### Exercise
Copy the entries from the line that contains "Viewport: 600px width, 500px" through the line that contains "(x=436, y=25)", substituting "menu" for "dropdown" and leaving everything else unchanged.

START

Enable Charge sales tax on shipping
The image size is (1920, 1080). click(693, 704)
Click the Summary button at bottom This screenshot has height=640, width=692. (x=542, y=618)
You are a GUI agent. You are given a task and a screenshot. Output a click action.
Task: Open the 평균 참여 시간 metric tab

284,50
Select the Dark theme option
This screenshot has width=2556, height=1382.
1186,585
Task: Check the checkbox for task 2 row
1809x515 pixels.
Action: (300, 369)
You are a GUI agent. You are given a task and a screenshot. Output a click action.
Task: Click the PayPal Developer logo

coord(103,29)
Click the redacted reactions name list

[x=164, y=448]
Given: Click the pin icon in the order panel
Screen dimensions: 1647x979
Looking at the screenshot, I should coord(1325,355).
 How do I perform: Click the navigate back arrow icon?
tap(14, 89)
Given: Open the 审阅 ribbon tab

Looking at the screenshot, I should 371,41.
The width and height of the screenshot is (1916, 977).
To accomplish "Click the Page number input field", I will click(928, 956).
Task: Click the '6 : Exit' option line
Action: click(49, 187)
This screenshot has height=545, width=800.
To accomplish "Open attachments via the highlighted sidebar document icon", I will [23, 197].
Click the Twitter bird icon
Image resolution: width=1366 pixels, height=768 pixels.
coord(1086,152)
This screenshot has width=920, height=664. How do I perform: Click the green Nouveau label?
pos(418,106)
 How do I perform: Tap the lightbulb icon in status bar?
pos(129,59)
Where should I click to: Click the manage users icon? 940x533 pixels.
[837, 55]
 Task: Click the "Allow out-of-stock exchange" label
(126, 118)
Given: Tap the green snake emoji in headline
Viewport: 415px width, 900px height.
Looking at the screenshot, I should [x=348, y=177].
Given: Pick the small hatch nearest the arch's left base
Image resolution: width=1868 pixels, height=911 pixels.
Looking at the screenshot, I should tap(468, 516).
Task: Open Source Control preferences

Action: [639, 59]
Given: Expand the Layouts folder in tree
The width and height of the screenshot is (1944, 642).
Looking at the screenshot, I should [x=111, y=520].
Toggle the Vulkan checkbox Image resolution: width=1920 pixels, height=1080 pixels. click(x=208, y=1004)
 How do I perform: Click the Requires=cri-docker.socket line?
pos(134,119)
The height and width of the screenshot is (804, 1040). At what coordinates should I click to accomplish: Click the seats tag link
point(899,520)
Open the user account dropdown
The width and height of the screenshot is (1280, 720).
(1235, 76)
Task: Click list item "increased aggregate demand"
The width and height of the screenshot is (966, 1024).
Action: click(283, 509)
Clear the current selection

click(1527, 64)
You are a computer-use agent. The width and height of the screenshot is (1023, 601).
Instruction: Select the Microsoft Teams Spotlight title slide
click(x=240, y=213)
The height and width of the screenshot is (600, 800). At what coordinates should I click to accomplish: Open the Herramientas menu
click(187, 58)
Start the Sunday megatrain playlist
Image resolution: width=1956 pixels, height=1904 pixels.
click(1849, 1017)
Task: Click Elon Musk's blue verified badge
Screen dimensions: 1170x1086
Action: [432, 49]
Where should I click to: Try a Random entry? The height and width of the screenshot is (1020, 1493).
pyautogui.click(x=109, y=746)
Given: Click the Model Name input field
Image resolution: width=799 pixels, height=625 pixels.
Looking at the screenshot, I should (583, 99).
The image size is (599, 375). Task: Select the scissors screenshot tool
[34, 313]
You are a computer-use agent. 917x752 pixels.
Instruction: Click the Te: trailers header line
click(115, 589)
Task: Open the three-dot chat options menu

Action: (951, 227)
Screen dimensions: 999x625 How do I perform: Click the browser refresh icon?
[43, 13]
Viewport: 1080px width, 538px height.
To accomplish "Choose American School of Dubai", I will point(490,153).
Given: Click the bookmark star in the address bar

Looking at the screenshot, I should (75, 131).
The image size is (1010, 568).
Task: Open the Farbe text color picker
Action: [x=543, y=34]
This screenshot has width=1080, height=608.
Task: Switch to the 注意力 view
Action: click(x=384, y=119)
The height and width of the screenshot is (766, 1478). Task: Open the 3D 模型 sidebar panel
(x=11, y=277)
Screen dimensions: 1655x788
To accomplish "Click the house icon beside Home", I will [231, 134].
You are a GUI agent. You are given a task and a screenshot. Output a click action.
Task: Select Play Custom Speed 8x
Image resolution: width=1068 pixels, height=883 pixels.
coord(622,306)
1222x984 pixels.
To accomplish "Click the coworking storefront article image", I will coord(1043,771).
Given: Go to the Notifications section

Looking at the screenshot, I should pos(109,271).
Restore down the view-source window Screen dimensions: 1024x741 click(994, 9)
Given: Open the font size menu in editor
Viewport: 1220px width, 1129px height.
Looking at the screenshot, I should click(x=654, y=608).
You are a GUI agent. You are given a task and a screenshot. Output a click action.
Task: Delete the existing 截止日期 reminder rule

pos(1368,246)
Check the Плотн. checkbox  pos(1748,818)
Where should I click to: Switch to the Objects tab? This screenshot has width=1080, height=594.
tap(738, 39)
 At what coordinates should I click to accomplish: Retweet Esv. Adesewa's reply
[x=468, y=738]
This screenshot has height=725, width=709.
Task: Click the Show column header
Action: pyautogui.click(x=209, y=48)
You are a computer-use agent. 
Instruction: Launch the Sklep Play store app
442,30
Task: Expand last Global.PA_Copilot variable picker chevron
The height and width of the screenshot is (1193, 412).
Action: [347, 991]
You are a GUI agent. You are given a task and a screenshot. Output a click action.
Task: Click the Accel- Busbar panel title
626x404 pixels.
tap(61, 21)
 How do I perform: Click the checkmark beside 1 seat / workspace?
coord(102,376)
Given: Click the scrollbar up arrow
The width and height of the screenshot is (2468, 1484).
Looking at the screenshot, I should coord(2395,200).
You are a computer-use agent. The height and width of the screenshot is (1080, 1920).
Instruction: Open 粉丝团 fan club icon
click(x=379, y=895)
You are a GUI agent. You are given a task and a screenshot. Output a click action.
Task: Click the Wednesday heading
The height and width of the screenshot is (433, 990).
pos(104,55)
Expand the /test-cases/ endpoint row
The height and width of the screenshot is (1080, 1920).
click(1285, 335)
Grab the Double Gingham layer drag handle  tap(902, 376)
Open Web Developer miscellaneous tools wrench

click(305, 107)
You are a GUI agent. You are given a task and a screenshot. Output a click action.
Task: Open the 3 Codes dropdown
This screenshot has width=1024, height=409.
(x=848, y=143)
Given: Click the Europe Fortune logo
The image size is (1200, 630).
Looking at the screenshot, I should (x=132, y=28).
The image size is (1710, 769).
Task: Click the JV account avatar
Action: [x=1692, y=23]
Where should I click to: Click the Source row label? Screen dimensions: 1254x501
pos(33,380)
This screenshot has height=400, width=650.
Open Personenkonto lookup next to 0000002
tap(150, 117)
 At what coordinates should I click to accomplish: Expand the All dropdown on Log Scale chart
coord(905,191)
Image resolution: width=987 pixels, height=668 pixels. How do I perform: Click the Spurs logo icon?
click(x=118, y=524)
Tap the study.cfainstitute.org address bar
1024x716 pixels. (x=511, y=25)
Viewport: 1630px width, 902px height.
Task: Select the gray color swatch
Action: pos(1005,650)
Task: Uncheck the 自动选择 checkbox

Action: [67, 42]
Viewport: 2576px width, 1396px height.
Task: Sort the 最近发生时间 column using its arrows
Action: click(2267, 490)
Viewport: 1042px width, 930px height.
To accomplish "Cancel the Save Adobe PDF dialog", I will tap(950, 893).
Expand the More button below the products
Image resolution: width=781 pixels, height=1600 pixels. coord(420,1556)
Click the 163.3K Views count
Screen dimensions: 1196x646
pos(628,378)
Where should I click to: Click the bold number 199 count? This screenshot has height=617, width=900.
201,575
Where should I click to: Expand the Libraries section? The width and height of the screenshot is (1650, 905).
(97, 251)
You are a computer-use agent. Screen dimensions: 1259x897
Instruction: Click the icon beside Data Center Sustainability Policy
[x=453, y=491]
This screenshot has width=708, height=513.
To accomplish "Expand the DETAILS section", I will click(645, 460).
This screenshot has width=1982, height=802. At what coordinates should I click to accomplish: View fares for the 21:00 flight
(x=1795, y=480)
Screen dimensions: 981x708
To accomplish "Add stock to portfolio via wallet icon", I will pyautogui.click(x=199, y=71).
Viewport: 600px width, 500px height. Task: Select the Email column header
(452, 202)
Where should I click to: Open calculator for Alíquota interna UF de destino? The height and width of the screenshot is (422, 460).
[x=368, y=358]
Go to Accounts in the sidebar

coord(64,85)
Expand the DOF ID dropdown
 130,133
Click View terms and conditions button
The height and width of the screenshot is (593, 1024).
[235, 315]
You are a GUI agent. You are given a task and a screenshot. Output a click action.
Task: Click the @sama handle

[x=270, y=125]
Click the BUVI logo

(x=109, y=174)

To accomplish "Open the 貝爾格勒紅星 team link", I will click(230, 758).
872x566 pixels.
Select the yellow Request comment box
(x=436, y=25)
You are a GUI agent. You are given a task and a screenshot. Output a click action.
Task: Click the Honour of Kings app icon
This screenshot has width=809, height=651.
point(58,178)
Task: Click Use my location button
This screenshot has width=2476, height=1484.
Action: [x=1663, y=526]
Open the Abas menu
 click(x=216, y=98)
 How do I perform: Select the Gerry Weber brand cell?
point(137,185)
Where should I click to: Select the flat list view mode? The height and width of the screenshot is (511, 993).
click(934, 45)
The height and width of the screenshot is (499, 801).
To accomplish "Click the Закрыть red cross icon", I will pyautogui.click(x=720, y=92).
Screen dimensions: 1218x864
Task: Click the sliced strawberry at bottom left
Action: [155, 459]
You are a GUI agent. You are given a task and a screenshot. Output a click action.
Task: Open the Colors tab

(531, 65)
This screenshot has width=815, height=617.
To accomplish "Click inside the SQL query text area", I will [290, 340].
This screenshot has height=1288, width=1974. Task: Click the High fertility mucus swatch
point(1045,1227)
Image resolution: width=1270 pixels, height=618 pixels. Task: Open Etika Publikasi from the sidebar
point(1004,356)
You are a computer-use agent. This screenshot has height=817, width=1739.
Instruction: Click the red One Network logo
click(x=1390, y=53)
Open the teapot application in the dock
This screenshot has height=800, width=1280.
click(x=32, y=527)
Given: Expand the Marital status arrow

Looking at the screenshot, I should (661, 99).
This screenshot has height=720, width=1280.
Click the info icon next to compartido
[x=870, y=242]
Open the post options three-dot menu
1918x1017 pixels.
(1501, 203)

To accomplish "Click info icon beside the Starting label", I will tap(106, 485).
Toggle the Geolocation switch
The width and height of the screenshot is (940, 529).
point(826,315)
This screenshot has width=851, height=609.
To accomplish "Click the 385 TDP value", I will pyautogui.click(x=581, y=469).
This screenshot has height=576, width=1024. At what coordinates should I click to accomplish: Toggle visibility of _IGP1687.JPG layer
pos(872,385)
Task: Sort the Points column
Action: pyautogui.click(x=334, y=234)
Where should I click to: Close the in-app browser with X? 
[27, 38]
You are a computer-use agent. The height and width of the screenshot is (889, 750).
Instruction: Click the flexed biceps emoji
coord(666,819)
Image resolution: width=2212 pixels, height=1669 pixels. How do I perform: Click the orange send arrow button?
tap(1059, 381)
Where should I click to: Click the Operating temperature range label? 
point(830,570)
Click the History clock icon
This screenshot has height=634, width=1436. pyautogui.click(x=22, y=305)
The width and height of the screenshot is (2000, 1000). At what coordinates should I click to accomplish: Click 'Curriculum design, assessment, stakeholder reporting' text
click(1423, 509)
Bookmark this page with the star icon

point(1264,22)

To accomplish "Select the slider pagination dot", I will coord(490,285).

END

### Full solution
Viewport: 600px width, 500px height. Task: Select the Email column header
(452, 202)
Where should I click to: Open calculator for Alíquota interna UF de destino? The height and width of the screenshot is (422, 460).
[x=368, y=358]
Go to Accounts in the sidebar

coord(64,85)
Expand the DOF ID menu
 130,133
Click View terms and conditions button
The height and width of the screenshot is (593, 1024).
[235, 315]
You are a GUI agent. You are given a task and a screenshot. Output a click action.
Task: Click the @sama handle

[x=270, y=125]
Click the BUVI logo

(x=109, y=174)

To accomplish "Open the 貝爾格勒紅星 team link", I will click(230, 758).
872x566 pixels.
Select the yellow Request comment box
(x=436, y=25)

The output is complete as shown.